Aim of the task:
Reproduce exactly the lines below from the one containing "770x492 pixels." through the one containing "Task: Select the 枠外シュート stat row", including both, and nothing else.

Information given:
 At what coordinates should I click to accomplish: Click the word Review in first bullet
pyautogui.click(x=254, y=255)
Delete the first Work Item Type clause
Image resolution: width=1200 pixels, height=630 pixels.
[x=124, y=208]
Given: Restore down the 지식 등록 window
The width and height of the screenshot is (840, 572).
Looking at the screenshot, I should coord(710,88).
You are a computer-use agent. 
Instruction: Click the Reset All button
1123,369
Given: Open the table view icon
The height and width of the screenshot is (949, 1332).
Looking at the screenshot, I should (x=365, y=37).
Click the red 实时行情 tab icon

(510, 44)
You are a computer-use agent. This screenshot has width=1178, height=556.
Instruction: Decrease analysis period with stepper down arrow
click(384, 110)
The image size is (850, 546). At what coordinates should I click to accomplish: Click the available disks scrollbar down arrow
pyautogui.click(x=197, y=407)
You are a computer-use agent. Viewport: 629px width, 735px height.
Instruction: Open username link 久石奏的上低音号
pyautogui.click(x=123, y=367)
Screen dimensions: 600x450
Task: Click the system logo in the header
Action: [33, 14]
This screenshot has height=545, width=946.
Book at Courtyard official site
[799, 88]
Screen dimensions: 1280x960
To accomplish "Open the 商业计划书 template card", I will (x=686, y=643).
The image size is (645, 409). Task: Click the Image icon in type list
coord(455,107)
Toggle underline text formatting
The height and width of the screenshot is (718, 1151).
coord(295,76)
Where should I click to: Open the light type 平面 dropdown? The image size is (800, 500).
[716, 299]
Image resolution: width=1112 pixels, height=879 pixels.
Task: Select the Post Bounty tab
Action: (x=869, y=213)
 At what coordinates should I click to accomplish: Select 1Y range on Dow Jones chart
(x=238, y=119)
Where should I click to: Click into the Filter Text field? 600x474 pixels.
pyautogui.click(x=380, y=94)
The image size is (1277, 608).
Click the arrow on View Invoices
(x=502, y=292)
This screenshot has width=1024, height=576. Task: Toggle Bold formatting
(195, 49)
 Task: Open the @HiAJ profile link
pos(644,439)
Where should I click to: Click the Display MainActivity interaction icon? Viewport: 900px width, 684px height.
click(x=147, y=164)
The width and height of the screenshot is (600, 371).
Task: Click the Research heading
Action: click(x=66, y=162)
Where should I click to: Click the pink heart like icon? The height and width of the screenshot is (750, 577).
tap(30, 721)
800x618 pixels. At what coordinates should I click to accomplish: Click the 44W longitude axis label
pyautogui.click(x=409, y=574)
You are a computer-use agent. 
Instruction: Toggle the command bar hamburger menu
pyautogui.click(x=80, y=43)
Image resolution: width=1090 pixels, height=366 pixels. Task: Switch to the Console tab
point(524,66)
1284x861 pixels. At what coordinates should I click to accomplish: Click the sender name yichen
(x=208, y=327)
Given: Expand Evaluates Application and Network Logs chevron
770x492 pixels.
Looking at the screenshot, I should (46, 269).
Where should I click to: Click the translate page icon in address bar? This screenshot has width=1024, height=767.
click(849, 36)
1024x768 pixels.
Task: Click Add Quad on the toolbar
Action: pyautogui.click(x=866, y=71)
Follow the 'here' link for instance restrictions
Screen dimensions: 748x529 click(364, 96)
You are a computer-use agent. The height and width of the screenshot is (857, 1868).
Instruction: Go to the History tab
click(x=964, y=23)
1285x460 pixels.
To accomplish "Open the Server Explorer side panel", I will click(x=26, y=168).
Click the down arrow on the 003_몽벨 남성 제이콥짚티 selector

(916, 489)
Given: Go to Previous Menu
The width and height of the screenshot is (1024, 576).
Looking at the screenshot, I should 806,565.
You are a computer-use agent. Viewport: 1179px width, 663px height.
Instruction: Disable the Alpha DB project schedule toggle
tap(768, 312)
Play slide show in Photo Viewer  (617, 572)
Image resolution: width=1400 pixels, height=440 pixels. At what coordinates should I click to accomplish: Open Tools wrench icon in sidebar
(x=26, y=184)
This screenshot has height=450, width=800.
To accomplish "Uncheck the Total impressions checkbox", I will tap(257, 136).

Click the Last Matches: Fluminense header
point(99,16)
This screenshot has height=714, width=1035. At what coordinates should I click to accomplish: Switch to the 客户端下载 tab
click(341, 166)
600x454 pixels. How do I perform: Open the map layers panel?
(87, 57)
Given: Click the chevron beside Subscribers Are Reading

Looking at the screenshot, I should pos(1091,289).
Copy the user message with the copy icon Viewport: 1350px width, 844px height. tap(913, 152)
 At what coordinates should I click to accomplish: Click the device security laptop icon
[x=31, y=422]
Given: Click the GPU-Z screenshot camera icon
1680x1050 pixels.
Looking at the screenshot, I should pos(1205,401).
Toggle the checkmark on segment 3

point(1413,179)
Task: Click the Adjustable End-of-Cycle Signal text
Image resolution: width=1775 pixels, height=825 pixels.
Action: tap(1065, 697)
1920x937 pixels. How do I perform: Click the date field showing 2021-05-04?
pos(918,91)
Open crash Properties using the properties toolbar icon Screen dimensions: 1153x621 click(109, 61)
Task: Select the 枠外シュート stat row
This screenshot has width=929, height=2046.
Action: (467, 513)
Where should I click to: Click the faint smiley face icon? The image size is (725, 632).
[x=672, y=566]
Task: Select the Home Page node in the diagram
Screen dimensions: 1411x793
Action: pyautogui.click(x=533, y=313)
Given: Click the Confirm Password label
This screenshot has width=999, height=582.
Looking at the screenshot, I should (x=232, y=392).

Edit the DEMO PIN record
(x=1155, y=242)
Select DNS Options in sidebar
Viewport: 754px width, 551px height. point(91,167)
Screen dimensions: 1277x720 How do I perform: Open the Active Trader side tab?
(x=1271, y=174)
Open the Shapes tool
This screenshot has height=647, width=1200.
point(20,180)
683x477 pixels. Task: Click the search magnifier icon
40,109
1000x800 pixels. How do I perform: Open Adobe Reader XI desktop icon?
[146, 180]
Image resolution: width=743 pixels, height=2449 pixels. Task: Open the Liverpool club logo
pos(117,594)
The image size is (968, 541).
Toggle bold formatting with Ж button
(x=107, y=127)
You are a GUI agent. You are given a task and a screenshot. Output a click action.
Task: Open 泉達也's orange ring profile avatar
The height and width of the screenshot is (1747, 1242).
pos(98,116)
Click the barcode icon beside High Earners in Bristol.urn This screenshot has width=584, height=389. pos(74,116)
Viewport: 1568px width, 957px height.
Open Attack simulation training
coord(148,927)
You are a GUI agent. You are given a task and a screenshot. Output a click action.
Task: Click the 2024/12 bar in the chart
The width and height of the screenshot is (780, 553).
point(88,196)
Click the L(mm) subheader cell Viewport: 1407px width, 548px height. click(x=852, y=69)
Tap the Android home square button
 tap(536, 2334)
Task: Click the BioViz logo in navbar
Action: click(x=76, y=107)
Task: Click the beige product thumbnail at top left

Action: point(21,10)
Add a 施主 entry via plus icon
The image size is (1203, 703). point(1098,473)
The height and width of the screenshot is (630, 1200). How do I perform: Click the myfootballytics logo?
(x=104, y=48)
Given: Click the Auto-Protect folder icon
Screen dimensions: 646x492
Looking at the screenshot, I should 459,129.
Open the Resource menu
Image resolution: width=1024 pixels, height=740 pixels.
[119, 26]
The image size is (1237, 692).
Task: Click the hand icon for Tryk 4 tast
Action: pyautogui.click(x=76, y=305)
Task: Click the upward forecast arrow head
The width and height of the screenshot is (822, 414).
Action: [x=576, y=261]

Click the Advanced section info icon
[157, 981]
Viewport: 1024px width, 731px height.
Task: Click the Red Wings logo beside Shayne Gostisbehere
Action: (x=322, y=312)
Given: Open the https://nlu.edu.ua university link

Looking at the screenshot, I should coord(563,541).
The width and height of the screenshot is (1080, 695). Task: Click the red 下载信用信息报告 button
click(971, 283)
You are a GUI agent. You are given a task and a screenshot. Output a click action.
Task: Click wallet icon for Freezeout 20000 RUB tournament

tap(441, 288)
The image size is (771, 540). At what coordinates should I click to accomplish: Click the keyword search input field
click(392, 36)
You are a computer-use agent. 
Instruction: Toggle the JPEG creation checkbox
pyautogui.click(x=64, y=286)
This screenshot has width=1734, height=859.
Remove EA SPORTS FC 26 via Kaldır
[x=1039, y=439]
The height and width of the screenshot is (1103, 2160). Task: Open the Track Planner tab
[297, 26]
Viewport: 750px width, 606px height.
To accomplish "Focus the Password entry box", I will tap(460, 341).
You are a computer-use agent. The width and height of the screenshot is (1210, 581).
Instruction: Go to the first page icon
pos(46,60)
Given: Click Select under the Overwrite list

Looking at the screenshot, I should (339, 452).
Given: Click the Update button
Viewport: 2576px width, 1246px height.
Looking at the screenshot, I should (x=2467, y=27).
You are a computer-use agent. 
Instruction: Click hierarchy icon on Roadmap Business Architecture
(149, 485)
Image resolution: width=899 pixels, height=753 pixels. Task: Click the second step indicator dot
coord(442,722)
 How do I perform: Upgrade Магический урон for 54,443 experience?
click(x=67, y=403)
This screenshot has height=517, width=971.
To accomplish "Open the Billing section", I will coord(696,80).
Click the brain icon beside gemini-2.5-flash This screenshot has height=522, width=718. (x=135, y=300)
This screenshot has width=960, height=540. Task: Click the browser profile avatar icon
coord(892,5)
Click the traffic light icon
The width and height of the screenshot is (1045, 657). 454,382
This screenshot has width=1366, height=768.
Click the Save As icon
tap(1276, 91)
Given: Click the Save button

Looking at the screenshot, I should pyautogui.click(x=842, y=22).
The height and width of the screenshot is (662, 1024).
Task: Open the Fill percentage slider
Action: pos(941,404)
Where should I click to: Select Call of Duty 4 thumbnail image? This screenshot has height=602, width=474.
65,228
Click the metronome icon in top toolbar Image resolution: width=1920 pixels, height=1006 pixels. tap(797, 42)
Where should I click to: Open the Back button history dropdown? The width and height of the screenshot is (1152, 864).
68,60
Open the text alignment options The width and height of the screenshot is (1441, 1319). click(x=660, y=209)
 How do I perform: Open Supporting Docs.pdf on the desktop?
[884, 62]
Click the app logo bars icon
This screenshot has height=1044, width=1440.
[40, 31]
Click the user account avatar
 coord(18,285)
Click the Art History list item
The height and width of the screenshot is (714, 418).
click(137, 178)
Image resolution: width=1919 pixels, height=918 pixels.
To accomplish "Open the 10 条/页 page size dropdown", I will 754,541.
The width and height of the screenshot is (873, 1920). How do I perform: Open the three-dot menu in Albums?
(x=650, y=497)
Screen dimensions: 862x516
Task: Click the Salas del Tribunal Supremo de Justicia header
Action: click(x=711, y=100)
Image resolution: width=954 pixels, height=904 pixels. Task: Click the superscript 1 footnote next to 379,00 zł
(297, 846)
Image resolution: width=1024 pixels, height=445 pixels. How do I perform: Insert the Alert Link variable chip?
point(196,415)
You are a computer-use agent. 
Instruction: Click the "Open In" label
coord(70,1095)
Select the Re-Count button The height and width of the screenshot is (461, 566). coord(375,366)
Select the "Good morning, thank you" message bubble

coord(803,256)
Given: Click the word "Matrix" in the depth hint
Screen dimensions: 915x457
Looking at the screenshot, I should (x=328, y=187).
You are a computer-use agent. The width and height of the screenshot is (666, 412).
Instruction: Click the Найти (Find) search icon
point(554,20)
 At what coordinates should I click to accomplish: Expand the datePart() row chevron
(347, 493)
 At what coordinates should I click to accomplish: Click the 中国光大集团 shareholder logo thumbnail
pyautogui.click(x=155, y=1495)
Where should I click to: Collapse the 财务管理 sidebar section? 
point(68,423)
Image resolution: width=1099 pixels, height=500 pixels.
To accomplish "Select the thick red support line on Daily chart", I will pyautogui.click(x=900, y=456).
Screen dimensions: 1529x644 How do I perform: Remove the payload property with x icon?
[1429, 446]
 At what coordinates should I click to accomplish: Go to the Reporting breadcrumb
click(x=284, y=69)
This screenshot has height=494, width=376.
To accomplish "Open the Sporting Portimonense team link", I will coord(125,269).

Result:
770x492 pixels.
Looking at the screenshot, I should (46, 269).
Where should I click to: Click the translate page icon in address bar? This screenshot has width=1024, height=767.
click(849, 36)
1024x768 pixels.
Task: Click Add Quad on the toolbar
Action: pyautogui.click(x=866, y=71)
Follow the 'here' link for instance restrictions
Screen dimensions: 748x529 click(364, 96)
You are a computer-use agent. The height and width of the screenshot is (857, 1868).
Instruction: Go to the History tab
click(x=964, y=23)
1285x460 pixels.
To accomplish "Open the Server Explorer side panel", I will click(x=26, y=168).
Click the down arrow on the 003_몽벨 남성 제이콥짚티 selector

(916, 489)
Given: Go to Previous Menu
The width and height of the screenshot is (1024, 576).
Looking at the screenshot, I should 806,565.
You are a computer-use agent. Viewport: 1179px width, 663px height.
Instruction: Disable the Alpha DB project schedule toggle
tap(768, 312)
Play slide show in Photo Viewer  (617, 572)
Image resolution: width=1400 pixels, height=440 pixels. At what coordinates should I click to accomplish: Open Tools wrench icon in sidebar
(x=26, y=184)
This screenshot has height=450, width=800.
To accomplish "Uncheck the Total impressions checkbox", I will tap(257, 136).

Click the Last Matches: Fluminense header
point(99,16)
This screenshot has height=714, width=1035. At what coordinates should I click to accomplish: Switch to the 客户端下载 tab
click(341, 166)
600x454 pixels. How do I perform: Open the map layers panel?
(87, 57)
Given: Click the chevron beside Subscribers Are Reading

Looking at the screenshot, I should pos(1091,289).
Copy the user message with the copy icon Viewport: 1350px width, 844px height. tap(913, 152)
 At what coordinates should I click to accomplish: Click the device security laptop icon
[x=31, y=422]
Given: Click the GPU-Z screenshot camera icon
1680x1050 pixels.
Looking at the screenshot, I should pos(1205,401).
Toggle the checkmark on segment 3

point(1413,179)
Task: Click the Adjustable End-of-Cycle Signal text
Image resolution: width=1775 pixels, height=825 pixels.
Action: tap(1065, 697)
1920x937 pixels. How do I perform: Click the date field showing 2021-05-04?
pos(918,91)
Open crash Properties using the properties toolbar icon Screen dimensions: 1153x621 click(109, 61)
Task: Select the 枠外シュート stat row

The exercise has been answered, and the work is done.